_Data to process_.
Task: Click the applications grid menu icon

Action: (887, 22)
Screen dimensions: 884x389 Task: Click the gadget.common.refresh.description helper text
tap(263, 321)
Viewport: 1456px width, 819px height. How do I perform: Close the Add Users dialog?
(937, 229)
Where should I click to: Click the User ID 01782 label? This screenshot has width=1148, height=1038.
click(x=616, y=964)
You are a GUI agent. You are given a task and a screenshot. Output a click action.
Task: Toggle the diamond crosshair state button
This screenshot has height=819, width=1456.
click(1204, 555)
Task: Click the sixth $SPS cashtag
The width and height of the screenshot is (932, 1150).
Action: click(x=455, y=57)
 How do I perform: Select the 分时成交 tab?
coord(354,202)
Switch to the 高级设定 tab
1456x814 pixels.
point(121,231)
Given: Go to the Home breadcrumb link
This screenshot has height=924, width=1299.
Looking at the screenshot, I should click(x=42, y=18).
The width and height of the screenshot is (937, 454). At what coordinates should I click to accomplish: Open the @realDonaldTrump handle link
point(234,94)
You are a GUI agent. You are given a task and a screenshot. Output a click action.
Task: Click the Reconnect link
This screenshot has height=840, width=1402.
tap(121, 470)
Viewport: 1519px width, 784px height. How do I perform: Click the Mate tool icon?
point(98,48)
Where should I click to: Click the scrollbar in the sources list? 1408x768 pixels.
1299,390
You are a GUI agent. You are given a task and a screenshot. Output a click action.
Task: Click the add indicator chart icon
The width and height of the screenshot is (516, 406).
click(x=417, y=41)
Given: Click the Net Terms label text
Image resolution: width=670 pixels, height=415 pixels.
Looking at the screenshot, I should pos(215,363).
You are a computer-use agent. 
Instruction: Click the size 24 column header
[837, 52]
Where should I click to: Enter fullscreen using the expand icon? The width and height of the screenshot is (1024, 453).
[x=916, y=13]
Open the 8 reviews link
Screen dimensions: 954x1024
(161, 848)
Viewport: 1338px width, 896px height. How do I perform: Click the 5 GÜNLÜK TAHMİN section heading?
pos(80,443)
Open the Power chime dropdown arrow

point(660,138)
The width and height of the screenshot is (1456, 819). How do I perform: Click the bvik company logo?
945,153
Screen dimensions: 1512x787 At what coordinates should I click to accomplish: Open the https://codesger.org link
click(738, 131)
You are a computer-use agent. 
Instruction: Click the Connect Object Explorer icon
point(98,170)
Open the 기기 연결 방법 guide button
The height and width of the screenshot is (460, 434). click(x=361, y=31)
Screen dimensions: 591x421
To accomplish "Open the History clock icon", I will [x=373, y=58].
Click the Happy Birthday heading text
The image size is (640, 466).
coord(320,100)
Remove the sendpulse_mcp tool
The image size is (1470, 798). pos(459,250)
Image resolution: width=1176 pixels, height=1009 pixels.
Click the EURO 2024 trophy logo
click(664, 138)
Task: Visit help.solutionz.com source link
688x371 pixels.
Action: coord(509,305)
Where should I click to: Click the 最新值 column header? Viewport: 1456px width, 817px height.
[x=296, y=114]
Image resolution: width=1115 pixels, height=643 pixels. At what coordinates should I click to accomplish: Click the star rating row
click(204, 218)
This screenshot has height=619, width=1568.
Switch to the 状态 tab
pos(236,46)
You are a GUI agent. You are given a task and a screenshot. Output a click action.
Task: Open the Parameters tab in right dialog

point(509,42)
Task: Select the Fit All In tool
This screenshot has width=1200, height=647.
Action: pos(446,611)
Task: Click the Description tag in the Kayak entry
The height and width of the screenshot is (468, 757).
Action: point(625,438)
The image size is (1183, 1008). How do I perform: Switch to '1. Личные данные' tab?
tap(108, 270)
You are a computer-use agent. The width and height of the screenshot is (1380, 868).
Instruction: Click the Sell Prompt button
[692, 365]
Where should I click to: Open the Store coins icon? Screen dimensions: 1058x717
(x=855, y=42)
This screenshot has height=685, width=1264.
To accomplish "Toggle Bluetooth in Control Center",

_Direction_.
Can you give all of the lines above again, substituting "screen assistant" for every "GUI agent" and changing nothing else?

_Response to the exercise_.
Task: Click the applications grid menu icon

Action: (887, 22)
Screen dimensions: 884x389 Task: Click the gadget.common.refresh.description helper text
tap(263, 321)
Viewport: 1456px width, 819px height. How do I perform: Close the Add Users dialog?
(937, 229)
Where should I click to: Click the User ID 01782 label? This screenshot has width=1148, height=1038.
click(x=616, y=964)
You are a screen assistant. You are given a task and a screenshot. Output a click action.
Task: Toggle the diamond crosshair state button
This screenshot has height=819, width=1456.
click(1204, 555)
Task: Click the sixth $SPS cashtag
The width and height of the screenshot is (932, 1150).
Action: click(x=455, y=57)
 How do I perform: Select the 分时成交 tab?
coord(354,202)
Switch to the 高级设定 tab
1456x814 pixels.
point(121,231)
Given: Go to the Home breadcrumb link
This screenshot has height=924, width=1299.
Looking at the screenshot, I should click(x=42, y=18).
The width and height of the screenshot is (937, 454). At what coordinates should I click to accomplish: Open the @realDonaldTrump handle link
point(234,94)
You are a screen assistant. You are given a task and a screenshot. Output a click action.
Task: Click the Reconnect link
This screenshot has height=840, width=1402.
tap(121, 470)
Viewport: 1519px width, 784px height. How do I perform: Click the Mate tool icon?
point(98,48)
Where should I click to: Click the scrollbar in the sources list? 1408x768 pixels.
1299,390
You are a screen assistant. You are given a task and a screenshot. Output a click action.
Task: Click the add indicator chart icon
The width and height of the screenshot is (516, 406).
click(x=417, y=41)
Given: Click the Net Terms label text
Image resolution: width=670 pixels, height=415 pixels.
Looking at the screenshot, I should pos(215,363).
You are a computer-use agent. 
Instruction: Click the size 24 column header
[837, 52]
Where should I click to: Enter fullscreen using the expand icon? The width and height of the screenshot is (1024, 453).
[x=916, y=13]
Open the 8 reviews link
Screen dimensions: 954x1024
(161, 848)
Viewport: 1338px width, 896px height. How do I perform: Click the 5 GÜNLÜK TAHMİN section heading?
pos(80,443)
Open the Power chime dropdown arrow

point(660,138)
The width and height of the screenshot is (1456, 819). How do I perform: Click the bvik company logo?
945,153
Screen dimensions: 1512x787 At what coordinates should I click to accomplish: Open the https://codesger.org link
click(738, 131)
You are a computer-use agent. 
Instruction: Click the Connect Object Explorer icon
point(98,170)
Open the 기기 연결 방법 guide button
The height and width of the screenshot is (460, 434). click(x=361, y=31)
Screen dimensions: 591x421
To accomplish "Open the History clock icon", I will [x=373, y=58].
Click the Happy Birthday heading text
The image size is (640, 466).
coord(320,100)
Remove the sendpulse_mcp tool
The image size is (1470, 798). pos(459,250)
Image resolution: width=1176 pixels, height=1009 pixels.
Click the EURO 2024 trophy logo
click(664, 138)
Task: Visit help.solutionz.com source link
688x371 pixels.
Action: coord(509,305)
Where should I click to: Click the 最新值 column header? Viewport: 1456px width, 817px height.
[x=296, y=114]
Image resolution: width=1115 pixels, height=643 pixels. At what coordinates should I click to accomplish: Click the star rating row
click(204, 218)
This screenshot has height=619, width=1568.
Switch to the 状态 tab
pos(236,46)
You are a screen assistant. You are given a task and a screenshot. Output a click action.
Task: Open the Parameters tab in right dialog

point(509,42)
Task: Select the Fit All In tool
This screenshot has width=1200, height=647.
Action: pos(446,611)
Task: Click the Description tag in the Kayak entry
The height and width of the screenshot is (468, 757).
Action: point(625,438)
The image size is (1183, 1008). How do I perform: Switch to '1. Личные данные' tab?
tap(108, 270)
You are a computer-use agent. The width and height of the screenshot is (1380, 868).
Instruction: Click the Sell Prompt button
[692, 365]
Where should I click to: Open the Store coins icon? Screen dimensions: 1058x717
(x=855, y=42)
This screenshot has height=685, width=1264.
To accomplish "Toggle Bluetooth in Control Center",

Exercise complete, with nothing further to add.